For many years Blixen ran a firm of safari guides, and among his clients was Edward, Prince of Wales. "Hunting with Blix was a magnificent experience," said one client. "With his quiet, almost lyrical narrative of what happened around us he got nature to live like I have never experienced since (from The Man Whom Women Loved, a biography of Blixen written by his godson Ulf Aschan)." He was also a talented writer; his best-known book was his autobiography, African Hunter (1938).

In 1936, he remarried the explorer Eva Dickson, who died two years later. Blixen left Africa in 1938 and returned to his native Sweden, where he died, in 1946, at the age of 59, following the crash of a car in which he was a passenger, in the village of Gårdstånga.

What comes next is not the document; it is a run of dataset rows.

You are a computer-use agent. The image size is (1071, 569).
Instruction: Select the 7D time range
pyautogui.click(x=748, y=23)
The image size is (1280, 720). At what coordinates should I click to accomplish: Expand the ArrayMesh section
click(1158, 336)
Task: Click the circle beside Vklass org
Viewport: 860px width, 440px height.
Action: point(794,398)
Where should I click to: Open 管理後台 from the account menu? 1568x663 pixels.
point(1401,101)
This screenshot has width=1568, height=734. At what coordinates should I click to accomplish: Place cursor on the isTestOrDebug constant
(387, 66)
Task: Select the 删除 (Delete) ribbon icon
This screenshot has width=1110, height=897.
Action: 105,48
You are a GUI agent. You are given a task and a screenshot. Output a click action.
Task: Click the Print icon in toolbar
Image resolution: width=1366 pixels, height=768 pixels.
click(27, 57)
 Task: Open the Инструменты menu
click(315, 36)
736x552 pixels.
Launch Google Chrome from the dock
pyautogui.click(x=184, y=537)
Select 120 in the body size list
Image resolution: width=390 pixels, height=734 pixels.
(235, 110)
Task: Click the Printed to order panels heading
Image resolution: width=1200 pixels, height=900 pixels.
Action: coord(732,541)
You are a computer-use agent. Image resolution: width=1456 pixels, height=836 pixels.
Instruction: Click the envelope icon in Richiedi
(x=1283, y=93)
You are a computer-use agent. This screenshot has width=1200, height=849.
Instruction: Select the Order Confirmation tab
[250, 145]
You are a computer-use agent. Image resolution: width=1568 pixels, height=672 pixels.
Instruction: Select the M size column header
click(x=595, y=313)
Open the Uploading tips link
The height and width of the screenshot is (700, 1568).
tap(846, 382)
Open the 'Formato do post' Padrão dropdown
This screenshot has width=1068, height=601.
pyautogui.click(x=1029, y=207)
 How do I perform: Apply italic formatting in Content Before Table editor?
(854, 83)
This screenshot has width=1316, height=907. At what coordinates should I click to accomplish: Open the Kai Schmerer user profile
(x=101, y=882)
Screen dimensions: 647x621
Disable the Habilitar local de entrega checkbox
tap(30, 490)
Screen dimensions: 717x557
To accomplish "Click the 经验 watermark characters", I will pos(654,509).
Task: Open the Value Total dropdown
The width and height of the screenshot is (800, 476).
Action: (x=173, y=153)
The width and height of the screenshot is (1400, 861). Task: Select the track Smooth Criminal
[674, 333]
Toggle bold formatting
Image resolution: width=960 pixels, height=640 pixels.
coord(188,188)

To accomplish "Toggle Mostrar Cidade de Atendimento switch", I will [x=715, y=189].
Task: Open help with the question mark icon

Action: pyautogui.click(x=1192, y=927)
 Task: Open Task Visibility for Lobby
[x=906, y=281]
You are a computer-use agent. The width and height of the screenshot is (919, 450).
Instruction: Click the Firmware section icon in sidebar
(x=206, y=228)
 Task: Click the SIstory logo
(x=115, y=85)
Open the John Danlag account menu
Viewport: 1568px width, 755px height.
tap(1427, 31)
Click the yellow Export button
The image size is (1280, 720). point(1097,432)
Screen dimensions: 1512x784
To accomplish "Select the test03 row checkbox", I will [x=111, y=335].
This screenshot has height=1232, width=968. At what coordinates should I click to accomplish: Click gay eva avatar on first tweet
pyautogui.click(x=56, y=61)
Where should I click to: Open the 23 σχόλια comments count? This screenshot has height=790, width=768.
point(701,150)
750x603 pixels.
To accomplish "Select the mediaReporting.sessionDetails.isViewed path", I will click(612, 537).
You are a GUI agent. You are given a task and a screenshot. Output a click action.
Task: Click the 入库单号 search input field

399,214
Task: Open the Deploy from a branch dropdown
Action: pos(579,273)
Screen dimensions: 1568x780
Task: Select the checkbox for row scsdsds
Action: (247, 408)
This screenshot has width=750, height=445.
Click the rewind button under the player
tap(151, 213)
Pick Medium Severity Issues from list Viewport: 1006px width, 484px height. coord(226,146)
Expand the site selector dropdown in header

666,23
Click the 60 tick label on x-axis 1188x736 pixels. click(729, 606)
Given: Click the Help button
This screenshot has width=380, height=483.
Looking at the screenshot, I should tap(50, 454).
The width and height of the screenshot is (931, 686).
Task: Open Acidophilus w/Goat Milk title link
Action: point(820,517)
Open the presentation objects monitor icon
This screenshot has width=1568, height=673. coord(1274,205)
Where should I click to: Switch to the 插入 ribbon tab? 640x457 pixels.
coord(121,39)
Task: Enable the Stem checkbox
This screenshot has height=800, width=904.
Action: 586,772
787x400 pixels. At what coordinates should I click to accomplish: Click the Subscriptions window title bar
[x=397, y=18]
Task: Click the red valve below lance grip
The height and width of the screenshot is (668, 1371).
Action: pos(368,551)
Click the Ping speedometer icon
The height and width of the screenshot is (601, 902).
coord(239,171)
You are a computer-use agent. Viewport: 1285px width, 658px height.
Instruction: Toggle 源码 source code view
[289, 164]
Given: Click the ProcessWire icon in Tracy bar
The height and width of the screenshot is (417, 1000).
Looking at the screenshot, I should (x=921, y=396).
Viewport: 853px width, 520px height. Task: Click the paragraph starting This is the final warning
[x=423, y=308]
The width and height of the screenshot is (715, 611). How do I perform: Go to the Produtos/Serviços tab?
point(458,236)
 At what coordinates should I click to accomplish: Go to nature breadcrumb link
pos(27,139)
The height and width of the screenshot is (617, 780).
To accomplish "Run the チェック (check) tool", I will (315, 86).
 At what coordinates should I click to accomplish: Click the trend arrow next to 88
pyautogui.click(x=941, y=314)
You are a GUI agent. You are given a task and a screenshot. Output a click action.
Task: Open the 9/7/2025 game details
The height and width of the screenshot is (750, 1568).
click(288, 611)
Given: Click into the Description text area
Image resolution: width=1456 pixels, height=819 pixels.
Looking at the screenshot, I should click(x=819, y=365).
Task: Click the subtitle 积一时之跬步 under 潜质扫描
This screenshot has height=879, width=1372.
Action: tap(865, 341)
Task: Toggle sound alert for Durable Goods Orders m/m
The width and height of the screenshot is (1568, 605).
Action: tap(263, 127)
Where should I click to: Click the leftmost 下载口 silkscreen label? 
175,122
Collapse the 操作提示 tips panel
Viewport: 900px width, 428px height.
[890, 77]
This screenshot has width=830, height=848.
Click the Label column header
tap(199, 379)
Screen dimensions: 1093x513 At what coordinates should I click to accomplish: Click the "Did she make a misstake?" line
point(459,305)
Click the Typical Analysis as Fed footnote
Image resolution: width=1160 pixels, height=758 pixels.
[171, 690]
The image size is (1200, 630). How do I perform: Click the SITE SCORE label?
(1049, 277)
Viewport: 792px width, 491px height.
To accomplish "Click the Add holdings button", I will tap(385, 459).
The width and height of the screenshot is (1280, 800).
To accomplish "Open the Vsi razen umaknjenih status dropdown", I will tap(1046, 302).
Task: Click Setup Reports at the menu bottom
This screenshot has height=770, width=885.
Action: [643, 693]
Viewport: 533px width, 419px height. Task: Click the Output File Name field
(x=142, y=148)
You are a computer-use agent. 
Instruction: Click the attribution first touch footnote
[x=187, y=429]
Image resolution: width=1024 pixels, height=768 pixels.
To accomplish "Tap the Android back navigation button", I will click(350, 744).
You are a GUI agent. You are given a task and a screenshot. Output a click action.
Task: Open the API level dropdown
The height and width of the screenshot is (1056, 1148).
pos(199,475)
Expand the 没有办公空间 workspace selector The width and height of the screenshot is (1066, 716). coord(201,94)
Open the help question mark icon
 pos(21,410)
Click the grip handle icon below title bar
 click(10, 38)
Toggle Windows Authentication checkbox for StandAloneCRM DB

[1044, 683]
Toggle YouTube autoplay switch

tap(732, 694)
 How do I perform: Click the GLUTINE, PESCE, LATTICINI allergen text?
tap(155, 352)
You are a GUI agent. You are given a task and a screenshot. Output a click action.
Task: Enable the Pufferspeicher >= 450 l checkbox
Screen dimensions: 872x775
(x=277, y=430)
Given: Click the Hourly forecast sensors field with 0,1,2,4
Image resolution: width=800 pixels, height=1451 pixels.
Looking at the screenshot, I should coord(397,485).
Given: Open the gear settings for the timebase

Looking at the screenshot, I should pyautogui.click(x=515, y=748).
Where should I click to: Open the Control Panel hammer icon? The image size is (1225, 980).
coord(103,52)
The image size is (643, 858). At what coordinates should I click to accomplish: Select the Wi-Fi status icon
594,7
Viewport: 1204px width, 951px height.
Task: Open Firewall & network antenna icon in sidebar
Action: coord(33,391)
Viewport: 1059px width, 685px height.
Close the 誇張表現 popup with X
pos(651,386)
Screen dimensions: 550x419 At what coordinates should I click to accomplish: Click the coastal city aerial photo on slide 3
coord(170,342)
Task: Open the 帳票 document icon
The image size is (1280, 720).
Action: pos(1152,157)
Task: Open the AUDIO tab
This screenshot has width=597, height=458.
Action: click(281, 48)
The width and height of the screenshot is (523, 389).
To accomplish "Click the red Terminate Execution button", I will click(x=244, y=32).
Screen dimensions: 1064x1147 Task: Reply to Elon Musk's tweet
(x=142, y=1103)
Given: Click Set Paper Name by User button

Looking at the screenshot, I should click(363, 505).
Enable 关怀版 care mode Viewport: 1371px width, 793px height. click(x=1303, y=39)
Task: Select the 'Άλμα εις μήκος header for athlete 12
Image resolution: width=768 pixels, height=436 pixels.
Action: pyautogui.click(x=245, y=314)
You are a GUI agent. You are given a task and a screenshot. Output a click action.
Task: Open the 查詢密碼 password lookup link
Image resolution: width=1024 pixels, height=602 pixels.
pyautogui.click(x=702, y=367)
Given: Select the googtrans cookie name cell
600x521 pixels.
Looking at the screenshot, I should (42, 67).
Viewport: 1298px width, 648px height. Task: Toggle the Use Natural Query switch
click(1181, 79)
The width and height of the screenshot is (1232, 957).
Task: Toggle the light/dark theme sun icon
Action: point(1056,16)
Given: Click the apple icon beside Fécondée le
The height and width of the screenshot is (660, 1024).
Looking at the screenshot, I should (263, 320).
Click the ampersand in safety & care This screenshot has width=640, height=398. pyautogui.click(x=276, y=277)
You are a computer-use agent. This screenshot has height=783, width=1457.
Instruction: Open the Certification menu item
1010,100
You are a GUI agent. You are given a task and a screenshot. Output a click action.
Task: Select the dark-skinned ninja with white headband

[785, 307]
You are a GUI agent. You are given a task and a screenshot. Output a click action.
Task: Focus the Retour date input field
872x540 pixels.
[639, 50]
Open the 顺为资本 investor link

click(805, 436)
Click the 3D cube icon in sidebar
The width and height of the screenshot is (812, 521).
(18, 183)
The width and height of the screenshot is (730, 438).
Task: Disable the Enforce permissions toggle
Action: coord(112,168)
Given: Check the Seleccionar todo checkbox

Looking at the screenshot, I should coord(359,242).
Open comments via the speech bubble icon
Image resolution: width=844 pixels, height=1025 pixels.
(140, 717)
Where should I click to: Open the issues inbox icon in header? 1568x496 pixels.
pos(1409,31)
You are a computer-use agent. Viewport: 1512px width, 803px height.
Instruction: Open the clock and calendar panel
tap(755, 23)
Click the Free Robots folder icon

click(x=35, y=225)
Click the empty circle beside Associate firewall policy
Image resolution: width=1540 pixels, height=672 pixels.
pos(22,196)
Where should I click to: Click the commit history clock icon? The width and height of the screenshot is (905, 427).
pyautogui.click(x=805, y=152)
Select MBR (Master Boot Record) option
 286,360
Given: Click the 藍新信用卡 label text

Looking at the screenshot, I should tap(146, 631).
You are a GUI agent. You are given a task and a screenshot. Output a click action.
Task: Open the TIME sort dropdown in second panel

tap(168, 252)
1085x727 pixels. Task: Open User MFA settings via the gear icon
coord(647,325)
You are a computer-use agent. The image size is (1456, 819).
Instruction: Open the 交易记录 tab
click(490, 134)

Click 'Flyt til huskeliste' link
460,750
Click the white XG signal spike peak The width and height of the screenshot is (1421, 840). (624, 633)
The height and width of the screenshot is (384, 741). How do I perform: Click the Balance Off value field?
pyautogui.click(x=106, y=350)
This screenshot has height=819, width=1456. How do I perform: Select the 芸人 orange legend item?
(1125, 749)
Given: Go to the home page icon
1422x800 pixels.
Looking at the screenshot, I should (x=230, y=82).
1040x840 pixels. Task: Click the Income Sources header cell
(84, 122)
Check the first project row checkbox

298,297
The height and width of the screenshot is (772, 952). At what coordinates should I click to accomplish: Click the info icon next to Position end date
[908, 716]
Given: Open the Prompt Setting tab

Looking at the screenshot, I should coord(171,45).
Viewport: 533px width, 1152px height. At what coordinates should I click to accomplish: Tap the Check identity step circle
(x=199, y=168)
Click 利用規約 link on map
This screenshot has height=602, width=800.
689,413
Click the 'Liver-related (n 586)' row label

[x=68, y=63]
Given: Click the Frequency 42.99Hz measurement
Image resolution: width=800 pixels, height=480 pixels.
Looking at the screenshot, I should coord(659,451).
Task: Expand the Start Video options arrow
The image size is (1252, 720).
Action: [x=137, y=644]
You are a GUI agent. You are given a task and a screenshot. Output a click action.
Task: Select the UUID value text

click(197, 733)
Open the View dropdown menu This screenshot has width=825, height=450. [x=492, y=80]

According to Beryl Markham, "Bror was the toughest, most durable white hunter ever to snicker at the fanfare of safari or to shoot a charging buffalo between the eyes while debating whether his sundown drink would be gin or whiskey . . . . The mould has been broken."

In the film Out of Africa which was based on Karen Blixen's memoir of the same name, the role of Bror von Blixen-Finecke was played by Austrian actor Klaus Maria Brandauer .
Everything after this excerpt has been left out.